After Effects 4.0 full review

After Effects 4.0 is a major upgrade to a popular program, and manages to combine an increase in power, performance and features with improvements in usability and integration with Adobe’s other creative tools. It’s a remarkable feat, and Adobe is to be congratulated for satisfying the demands of the high-end professional user while providing a great introduction to digital video production. Given that Adobe already has a video-production tool in Premiere (see review of version 5.0, September 1998) it’s worthwhile taking a few moments to see how the two interrelate. Premiere is a top tool for importing, editing and sequencing video and sound, but its animation features are generally fairly weak. It’s great for working with source video, but not as a means of creating video footage from still images.

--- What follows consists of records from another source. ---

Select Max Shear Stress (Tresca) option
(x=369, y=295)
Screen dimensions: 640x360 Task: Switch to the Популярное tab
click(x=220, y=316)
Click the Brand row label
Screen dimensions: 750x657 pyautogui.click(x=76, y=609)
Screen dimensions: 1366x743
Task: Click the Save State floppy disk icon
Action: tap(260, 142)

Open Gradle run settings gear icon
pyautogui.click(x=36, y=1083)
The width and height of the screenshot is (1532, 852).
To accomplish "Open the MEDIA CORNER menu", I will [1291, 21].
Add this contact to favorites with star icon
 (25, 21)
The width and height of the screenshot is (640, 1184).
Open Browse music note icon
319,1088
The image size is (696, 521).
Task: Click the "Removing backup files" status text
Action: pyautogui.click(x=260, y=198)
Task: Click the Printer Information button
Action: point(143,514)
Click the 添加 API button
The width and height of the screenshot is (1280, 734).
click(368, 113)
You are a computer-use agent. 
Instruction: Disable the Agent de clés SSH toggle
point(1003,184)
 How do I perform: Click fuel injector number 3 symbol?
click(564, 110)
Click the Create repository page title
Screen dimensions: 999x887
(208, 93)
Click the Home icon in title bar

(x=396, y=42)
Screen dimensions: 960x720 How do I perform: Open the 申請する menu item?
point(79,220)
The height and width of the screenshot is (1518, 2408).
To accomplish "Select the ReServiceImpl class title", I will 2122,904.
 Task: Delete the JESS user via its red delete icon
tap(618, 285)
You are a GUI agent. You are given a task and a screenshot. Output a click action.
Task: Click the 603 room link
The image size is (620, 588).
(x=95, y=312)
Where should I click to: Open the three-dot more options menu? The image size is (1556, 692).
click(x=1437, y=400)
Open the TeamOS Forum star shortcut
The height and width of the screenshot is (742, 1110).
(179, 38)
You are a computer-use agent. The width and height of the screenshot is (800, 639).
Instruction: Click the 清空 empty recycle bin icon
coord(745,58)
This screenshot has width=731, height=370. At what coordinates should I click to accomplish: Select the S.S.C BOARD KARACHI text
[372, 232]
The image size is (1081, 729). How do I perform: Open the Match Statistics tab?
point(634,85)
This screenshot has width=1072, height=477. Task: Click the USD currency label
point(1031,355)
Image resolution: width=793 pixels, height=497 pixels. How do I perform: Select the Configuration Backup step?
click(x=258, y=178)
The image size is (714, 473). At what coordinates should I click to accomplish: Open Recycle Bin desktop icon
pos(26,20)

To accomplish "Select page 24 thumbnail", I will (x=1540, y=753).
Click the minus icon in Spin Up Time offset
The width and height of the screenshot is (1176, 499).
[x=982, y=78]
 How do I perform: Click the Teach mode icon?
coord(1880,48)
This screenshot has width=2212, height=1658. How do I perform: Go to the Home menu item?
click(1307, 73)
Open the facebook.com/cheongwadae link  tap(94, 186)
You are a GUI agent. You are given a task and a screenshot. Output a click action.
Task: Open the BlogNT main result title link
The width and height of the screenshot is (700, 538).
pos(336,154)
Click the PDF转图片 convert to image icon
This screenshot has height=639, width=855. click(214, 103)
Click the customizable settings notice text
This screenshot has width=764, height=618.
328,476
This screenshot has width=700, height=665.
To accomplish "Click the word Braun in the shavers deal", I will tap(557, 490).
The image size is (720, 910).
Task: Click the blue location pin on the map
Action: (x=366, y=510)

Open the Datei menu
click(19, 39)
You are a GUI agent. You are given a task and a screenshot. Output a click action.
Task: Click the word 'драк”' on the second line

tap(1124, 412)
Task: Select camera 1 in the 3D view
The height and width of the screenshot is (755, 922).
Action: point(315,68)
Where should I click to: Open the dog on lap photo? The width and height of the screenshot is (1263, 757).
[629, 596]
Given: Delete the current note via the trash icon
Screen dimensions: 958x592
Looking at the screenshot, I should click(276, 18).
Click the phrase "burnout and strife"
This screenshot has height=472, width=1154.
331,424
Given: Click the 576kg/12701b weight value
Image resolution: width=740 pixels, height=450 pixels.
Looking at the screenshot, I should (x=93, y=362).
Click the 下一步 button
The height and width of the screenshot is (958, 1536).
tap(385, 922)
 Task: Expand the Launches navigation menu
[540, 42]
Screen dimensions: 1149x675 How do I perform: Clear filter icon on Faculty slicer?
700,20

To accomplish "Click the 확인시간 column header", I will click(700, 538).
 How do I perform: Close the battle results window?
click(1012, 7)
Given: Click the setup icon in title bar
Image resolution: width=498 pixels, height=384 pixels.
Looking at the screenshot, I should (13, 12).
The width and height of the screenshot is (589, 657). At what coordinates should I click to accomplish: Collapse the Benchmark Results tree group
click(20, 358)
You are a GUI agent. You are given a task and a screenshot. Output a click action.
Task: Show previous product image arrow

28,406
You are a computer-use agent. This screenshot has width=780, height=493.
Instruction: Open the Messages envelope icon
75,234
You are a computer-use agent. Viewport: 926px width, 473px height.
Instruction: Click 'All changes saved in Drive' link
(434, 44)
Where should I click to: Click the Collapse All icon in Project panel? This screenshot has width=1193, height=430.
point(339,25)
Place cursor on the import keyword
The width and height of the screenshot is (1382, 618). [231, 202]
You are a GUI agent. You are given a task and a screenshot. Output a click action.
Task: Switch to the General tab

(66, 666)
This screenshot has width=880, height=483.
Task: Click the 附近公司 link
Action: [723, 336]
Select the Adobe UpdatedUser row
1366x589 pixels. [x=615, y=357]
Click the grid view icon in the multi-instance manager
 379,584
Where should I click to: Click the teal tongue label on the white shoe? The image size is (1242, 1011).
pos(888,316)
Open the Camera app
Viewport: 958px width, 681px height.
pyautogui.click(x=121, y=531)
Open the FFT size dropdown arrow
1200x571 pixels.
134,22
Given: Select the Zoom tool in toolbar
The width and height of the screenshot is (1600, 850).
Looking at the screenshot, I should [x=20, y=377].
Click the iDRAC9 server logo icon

Its effects tools are likewise fairly limited. After Effects is the opposite, which is why the two programs complement each other so well. While After Effects’ video-editing tools are pretty limited, it excels at creating video using static images and applying movement and effects to them. Its other key function is for the addition of visual effects to a piece of video. After Effects comes in two versions – the Standard Version and the Production Bundle. The latter, which requires a hardware dongle, adds a number of visual-effects features aimed at the video-production market. Without the dongle, the program operates in Standard mode – a nice touch. Version 4.0 reveals a tighter integration with other Adobe products, notably Photoshop, Illustrator and Premiere. Photoshop users in particular will feel right at home with the new interface with its tabbed windows and palettes. Let there be layers
As with Photoshop, layers are the key to building compositions in After Effects. The new adjustment layers in version 4.0 allow you to experiment with effects. You can turn any new or existing layer into an adjustment layer and any effect applied to one can be applied to all the layers that appear beneath it. Version 4.0 also has new masking capabilities. Now up to 128 masks can be added to a layer so you can mask out parts of an image. Individual mask layers can be named in the Time Layout windows so you can keep track of them. You can also copy and paste existing masks from Photoshop and preserve adjustment layers and effects when importing. Similarly, After Effects can now also import Illustrator files, and preserve layers, which makes it the perfect tool to animate drawings and graphics. Combining the new masking features with adjustment layers to make protection mattes also allows users to create unusual effects. Having previously used tools such as Director and Flash for this kind of work, the extra precision and layer effects that After Effects offers is a real boon to creativity. After Effects’ Time Layout window has a new look and you can assign a colour label to each layer name. The timeline aspects are reminiscent of those used in the animation part of many 3D modelling programs, such as Infini-D, though the level of detail here is generally higher. Version 4.0 sees a number of new audio-editing features, and the audio interface has been revised. New features include looping and time remapping, as well as downsampling. While not as comprehensive as a dedicated audio-editing suite such as Peak or Cubase VST, it does provide the basic functionality for video production. Previewing
Once ready, movies are rendered to the hard disk as QuickTime files. A powerful new feature, the RAM preview, allows the playback of compositions in real time without the need for rendering. On a fast Mac with plenty of memory, this is a great way of fine-tuning parts of a movie. While the basic functionality between the Standard Version and the Production Bundle is the same, the latter comes into its own for adding effects and applying filters. There are also a number of advanced audio capabilities accessible only in the Production Bundle, including Flange and Chorus, Parametric EQ, Modulator and Reverb. In total the Production Bundle adds 34 effects and filters to the Standard Version, the most powerful of which are undoubtedly the warping effects. The Bézier warp adds control points to an image, which can then be individually manipulated over time, producing great distortion effects. The Mesh Warp is similar, but uses a deformation grid rather than control points. The Reshape effect fits one image inside another shape – for example, a face being squashed into a bottle. Another powerful new effect available only in the Production Bundle is the Particle Playground, which allows multiple objects to be moved, either as a stream of particles or as a grid. By default these particles are dots, but they can easily be replaced with a composition, image, or text in order to produce some amazing effects such as a swarm of bees, flocking birds or exploding text.